IN-DEPTH: Biogas energy in Europe – from great promise to uncertain future

Biogas production in Europe has experienced an upsurge since 2000, reaching 14,9 Mtoe in 2014, as a result of national and EU policies to promote renewable energy sources. In Europe, biogas is principally used to generate electricity, contributing to 6.1% of power generation from renewable sources. First subject to strongly supportive policies, the biogas sector has seen major shifts in policy in recent years that will significantly affect its development and which are likely to deepen with the revised Renewable Energy Directive proposed in November of last year.

Biogas is a mixture of carbon dioxide and methane produced by the anaerobic digestion of biomass. Biomass typically used to produce modern biogas in Europe includes manure, harvest residues, household and industrial organic waste, and energy crops. The plants processing these types of biomass are commonly referred to as “agricultural” or “other biogas” plants to distinguish them from those producing biogas from landfills or sewage sludge. These latter have traditionally been used for waste cleanup and stabilization, with energy production being a happy byproduct. Most of the growth in biogas production in Europe has come from “agricultural” plants which account for 70% of total production. The appeal of biogas as energy source comes from its potential to strengthen domestic energy supply, increase income and employment in rural areas, and reduce GHG emissions relative to fossil fuels.

Since the early 2000s a number of European countries have encouraged  the development of biogas through supportive policies including feed-in-tariffs and green certificates for electricity, public grants and investment subsidies for new plants, and guarantees of origin for biogas upgraded into biomethane. In a number of countries including Germany, Italy, Czech Republic, France, and Austria, such policies were specifically geared to agricultural biogas. They included, for example, premiums for the use of energy crops, manure, green waste, or other agricultural feedstock, and investment subsidies for farms to promote income diversification.

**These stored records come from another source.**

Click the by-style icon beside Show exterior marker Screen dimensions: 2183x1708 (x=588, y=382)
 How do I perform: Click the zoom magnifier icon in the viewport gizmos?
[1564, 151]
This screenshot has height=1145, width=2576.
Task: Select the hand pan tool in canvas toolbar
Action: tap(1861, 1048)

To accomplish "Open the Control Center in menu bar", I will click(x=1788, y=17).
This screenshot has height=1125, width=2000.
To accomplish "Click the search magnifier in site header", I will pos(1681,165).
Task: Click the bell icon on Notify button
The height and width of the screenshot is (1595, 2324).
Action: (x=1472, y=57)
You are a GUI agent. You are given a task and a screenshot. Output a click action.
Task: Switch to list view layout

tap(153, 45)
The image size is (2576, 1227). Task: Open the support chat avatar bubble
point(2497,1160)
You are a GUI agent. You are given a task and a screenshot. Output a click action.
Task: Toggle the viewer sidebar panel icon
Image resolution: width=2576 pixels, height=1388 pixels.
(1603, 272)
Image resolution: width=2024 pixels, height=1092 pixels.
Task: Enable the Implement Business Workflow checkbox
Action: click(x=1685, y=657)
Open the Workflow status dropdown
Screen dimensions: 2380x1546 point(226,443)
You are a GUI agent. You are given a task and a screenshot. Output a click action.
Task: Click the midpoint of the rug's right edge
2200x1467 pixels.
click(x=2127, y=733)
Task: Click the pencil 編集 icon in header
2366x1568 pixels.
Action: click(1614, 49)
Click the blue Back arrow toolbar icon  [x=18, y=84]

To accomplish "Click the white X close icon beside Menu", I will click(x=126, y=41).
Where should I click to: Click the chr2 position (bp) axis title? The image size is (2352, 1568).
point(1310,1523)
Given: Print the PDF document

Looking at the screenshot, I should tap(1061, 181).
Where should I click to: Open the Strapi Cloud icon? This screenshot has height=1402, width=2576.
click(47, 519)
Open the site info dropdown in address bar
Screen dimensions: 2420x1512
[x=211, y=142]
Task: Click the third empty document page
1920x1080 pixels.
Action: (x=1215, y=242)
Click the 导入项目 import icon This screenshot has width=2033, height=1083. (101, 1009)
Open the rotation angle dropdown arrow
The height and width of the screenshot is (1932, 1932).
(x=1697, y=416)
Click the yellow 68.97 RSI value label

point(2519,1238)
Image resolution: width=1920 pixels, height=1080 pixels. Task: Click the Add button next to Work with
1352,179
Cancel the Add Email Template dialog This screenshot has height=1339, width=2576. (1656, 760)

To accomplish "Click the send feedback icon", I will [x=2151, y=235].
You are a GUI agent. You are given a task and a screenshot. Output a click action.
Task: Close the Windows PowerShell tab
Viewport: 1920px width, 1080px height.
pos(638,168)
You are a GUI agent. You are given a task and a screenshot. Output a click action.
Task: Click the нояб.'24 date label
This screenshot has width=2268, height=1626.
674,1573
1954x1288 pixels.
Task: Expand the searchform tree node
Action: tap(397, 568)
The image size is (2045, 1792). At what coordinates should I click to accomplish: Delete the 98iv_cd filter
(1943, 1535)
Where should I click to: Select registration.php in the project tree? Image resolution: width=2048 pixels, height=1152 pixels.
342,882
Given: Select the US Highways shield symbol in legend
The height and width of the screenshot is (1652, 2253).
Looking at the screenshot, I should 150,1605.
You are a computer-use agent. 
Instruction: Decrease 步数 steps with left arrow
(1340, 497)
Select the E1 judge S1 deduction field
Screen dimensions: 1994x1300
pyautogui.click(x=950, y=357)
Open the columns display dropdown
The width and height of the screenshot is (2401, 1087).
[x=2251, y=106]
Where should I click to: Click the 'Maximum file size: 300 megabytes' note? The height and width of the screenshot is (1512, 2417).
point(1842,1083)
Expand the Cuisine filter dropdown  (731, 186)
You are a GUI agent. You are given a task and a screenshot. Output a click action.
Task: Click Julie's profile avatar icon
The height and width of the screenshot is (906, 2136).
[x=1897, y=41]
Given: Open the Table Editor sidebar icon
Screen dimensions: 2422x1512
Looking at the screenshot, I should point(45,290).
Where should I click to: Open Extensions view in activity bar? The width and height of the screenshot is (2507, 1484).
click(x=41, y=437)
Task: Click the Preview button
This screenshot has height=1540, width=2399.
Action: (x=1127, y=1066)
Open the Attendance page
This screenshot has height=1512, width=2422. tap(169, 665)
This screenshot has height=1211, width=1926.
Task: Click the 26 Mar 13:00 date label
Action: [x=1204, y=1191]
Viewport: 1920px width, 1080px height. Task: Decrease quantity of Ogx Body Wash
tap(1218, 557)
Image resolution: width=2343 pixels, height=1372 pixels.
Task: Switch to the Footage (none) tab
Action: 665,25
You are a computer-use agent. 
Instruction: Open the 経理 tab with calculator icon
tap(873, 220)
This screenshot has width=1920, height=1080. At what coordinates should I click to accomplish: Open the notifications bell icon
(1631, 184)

Biogas Plants in European countries in 2013 by type. European Biogas Association (2014), Biogas Report.

This resulted in a rapidly growing but highly policy-sensitive sector. In this context, a policy shift in recent years raises questions about its future development. At the center of the issue lies the controversy on the GHG emission effect of using energy crops for the production of bioenergy. Indeed it is now widely accepted that crop-based bioenergy is not necessarily carbon neutral and may in fact entail higher GHG emissions relative to fossil fuels as a result of cultivation practices and ensuing land use changes. For instance, GHG emissions from the soil are directly related to fertilizer application, but this relationship is difficult to quantify and control as it depends on site-specific conditions. Additionally, land use changes both on the land where the energy crops grow and on other lands cultivated to compensate for the loss in food production affect the GHG balance of crop-based bioenergy. These factors can contribute to a positive GHG balance and even higher emissions than would result from fossil fuel use if, for example, lands with high carbon stocks like forests and grasslands are converted to conventional annual cropland.

Reacting to the prevalent debate on bioenergy sustainability, a number of European countries, including Germany and Italy which together make up 63% of total production, have amended their policies to limit the use of energy crops and especially food crops (e.g. maize) [2. This was accomplished by removing premiums attached to energy crops, and instead introducing premiums for the use of manure and organic wastes of agricultural, industrial, or residential origin. These policy developments are reflected at the EU level in the proposal for the revised Renewable Energy Directive, which extends a reinforced GHG savings requirement of 80% to biogas-based electricity and heat. Additionally, the revised directive lowers the 7% cap on food-based transport fuels to 3.8% by 2030, which affects the biomethane sector.

What these developments make certain is that the biogas sector will not continue expanding the same way it has until now. Just what contribution the sector will make to Europe’s renewable energy targets in the future, however, is still unclear. A factor that is expected to impact the entire bioenergy industry is the development of sustainable production systems for non-food energy crops. For biogas in particular, a more immediate opportunity presents itself in the EU’s move to promote waste recovery and recycling crystallized in the Circular Economy Strategy. Germany, for example, made separate organic waste collection in communities mandatory in 2015, dedicating this waste to its biogas and compost producers. The dissemination of such collection and recovery policies will generate alternative, more environmentally-friendly feedstock for the sector and new growth possibilities.

This article was first published on ICCG’s International Climate Policy Magazine n. 44.

(Image: Biogas installation on a dairy farm in Grosseto, Italy (2016). Photo credit: Delfina Grinspan.)